== Task requirements ==
Tally every line below where "date" appears, then report the total alone.

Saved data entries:
"""
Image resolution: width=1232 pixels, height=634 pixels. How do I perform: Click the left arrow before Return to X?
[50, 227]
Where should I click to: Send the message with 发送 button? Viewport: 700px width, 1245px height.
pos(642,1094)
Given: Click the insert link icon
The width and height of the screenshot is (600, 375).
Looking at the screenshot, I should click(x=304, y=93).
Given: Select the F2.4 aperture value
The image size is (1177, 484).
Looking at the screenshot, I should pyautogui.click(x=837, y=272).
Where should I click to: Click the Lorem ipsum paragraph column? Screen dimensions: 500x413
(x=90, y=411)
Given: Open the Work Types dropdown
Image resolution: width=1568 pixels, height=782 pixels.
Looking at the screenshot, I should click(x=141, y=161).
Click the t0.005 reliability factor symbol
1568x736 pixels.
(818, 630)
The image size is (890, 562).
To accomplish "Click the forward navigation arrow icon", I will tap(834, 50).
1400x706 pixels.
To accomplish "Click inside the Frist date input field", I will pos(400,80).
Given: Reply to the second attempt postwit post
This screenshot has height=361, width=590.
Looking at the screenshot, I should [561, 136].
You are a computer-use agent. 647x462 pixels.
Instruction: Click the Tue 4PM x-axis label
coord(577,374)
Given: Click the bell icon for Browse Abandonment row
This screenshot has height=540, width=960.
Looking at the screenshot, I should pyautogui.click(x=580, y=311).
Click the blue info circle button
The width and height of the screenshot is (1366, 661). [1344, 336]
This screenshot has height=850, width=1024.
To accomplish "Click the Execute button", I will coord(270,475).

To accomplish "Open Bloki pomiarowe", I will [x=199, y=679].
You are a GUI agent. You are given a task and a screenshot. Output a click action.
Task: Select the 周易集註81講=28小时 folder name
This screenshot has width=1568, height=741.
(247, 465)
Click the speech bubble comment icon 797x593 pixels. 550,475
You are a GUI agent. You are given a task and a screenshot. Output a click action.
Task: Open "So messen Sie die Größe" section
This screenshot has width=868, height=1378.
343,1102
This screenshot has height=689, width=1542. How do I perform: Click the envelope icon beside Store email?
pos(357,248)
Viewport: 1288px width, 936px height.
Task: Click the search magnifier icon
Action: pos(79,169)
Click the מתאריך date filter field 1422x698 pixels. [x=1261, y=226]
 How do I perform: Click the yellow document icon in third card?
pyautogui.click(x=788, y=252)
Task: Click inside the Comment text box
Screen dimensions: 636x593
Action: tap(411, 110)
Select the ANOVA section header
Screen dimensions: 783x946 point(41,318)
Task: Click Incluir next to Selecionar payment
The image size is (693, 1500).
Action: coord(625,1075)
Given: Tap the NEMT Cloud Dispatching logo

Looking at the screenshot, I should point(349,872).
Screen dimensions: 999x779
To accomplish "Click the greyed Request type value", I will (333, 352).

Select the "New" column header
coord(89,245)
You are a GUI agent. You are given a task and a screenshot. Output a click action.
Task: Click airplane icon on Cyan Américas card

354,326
"""
== Your response ==
2